Closed coderanger closed 3 years ago

coderanger commented 4 years ago

The healthcheck APIs return a 200 response status even when the check has failed. This makes them harder to use as a 2xx response is generally considered a pass and a non-2xx a fail by most systems. These APIs should return a 500 response code on failure.

michaelklishin commented 4 years ago

FIY, this One True Health Check™ endpoint is deprecated.

coderanger commented 4 years ago

Interesting, I had kind of assumed it was doing the same checks under the hood. Executable checks do exist in Kubernetes but they are much higher overhead and cause issues if the main container process doesn't have a handler for SIGCHILD.

coderanger commented 4 years ago

To answer my unstated question though: tracing through what is actually running in the default rabbitmq container image, PID 1 is a copy of erl which doesn't react to SIGCHILD but does call waitpid as part of its loop, though I don't think it's for this purpose. So mildly by accident I think this should work okay.

michaelklishin commented 4 years ago

The new fine-grained health checks will be added one day (contributions are welcome). This One True Health Check™ endpoint (and CLI command) is very intrusive (asks every channel and queue replica in the system to emit some stats on the spot), almost guaranteed to produce false positives under heavy load, and more importantly, users do not understand what it really does.

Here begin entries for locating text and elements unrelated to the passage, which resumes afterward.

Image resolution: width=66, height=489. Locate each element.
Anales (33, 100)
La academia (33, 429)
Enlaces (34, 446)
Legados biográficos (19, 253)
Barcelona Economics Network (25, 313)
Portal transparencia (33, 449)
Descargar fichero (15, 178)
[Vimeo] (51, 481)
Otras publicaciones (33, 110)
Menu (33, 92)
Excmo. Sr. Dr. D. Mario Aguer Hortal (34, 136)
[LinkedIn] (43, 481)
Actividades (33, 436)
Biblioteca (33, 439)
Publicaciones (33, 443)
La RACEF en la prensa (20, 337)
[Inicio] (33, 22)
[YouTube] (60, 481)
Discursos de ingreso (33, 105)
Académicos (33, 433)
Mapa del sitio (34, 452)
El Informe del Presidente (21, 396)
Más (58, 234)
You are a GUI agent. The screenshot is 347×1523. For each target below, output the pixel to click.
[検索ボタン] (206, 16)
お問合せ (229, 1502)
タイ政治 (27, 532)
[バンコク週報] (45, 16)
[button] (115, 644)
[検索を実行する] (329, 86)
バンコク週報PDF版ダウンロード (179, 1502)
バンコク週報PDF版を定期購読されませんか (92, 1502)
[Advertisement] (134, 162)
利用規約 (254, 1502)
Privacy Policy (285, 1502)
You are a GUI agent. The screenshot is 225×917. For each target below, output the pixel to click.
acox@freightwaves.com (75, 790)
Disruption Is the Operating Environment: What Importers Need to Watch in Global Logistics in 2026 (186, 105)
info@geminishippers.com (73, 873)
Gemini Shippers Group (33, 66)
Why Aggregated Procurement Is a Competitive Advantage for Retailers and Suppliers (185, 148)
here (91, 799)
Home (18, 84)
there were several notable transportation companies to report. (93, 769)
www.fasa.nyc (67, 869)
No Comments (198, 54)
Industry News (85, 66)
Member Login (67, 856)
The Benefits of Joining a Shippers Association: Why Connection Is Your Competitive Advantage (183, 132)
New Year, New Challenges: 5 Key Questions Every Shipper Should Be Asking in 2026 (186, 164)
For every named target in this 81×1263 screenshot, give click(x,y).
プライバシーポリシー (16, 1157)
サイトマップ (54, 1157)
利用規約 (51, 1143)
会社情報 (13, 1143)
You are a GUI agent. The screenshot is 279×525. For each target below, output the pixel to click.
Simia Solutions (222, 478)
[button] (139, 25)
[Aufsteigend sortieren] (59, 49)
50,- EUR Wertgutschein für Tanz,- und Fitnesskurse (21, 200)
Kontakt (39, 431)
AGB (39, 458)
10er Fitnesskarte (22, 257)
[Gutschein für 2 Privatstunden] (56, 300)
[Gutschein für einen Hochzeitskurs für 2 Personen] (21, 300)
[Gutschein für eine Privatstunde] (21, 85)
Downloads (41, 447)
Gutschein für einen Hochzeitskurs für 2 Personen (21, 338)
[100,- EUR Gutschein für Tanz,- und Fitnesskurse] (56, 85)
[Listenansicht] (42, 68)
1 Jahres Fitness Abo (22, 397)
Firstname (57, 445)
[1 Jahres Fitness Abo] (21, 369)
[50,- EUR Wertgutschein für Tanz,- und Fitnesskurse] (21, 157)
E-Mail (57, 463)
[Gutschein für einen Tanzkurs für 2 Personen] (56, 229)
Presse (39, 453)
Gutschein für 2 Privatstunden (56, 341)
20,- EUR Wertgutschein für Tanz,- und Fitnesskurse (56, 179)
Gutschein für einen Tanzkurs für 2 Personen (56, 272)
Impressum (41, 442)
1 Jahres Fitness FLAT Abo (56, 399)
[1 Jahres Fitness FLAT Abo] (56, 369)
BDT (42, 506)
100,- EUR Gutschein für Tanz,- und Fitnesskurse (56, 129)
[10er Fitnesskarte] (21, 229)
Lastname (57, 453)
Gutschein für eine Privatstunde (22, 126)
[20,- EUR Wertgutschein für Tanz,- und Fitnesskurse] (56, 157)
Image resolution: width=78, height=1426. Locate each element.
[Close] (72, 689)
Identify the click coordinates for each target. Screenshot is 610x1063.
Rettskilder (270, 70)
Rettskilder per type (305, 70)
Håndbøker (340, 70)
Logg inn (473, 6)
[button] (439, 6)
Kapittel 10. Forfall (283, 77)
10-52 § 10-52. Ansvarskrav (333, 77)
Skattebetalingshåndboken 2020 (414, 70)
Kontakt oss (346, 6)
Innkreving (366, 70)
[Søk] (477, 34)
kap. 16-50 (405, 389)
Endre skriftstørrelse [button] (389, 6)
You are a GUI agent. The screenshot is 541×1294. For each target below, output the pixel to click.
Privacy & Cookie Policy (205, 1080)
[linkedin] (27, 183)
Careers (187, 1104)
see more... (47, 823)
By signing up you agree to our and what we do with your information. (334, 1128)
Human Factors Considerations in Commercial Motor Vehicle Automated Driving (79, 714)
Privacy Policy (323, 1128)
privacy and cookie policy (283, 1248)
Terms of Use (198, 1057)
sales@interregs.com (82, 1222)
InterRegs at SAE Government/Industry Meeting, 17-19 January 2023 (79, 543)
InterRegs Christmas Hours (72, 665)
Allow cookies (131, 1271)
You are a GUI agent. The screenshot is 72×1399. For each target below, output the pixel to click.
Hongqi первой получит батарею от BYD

There is no One True Health Check™ as different teams define what constitutes "healthy" for their specific environment entirely differently. Instead, a set of smaller, composable checks was introduced so you can choose what makes sense to you.

We will consider #841 but the entire approach is problematic so instead the efforts should go into making individual CLI health checks available as individual HTTP API endpoints.